Your response should consist of one number, the count of lines below that contain "icon".

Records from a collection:

+ + + + +

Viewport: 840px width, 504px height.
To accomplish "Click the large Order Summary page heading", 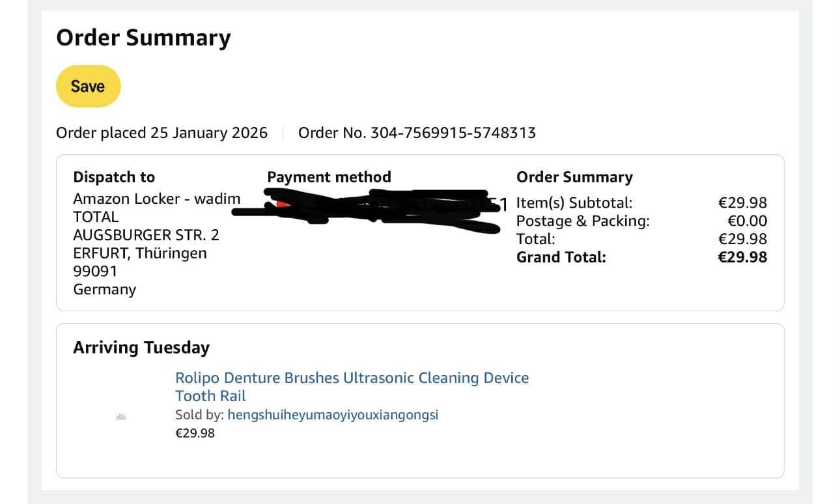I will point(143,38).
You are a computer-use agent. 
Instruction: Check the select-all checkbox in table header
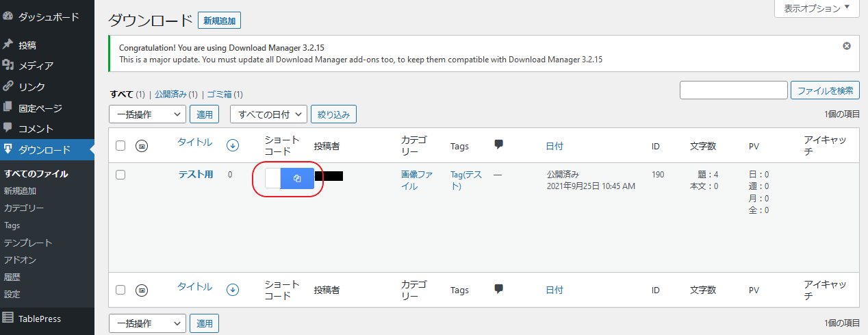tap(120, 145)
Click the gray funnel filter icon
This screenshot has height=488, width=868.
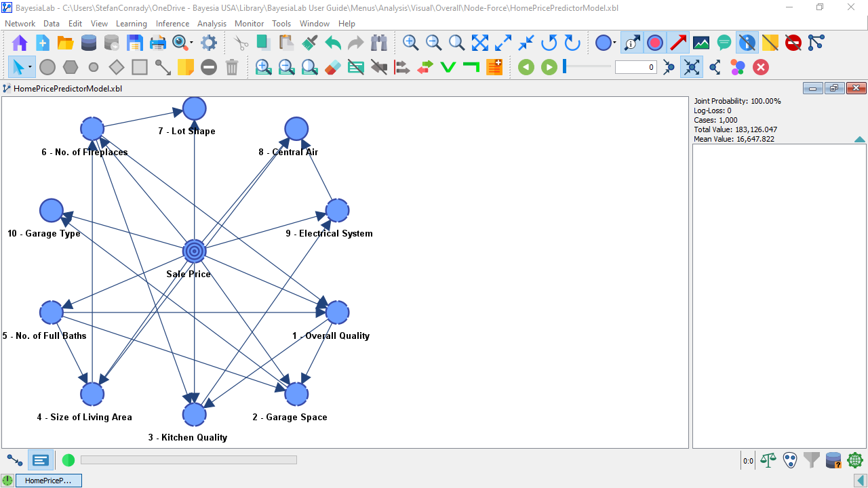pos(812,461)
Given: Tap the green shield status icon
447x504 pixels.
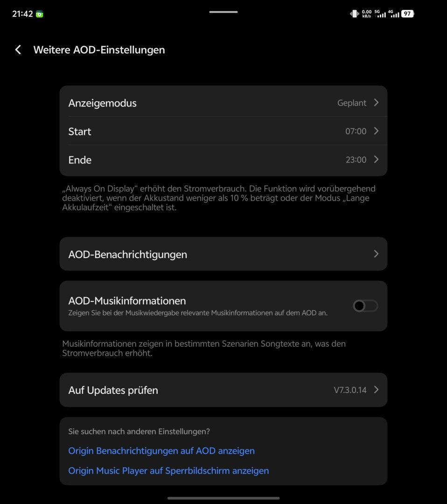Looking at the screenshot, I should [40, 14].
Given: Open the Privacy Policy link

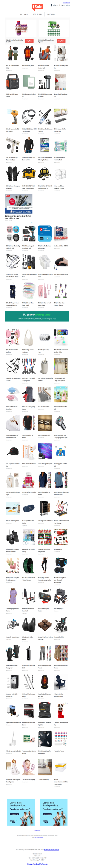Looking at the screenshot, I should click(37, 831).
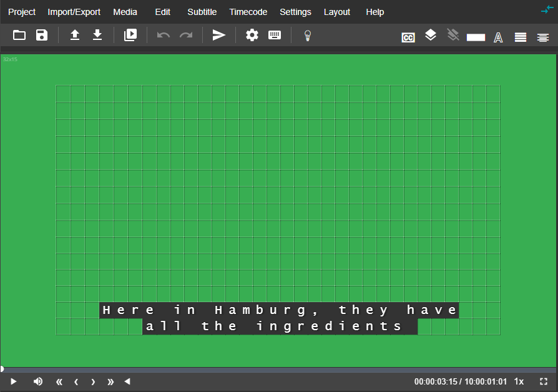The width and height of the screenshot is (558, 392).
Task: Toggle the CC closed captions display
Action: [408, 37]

+ + + + +

Task output:
2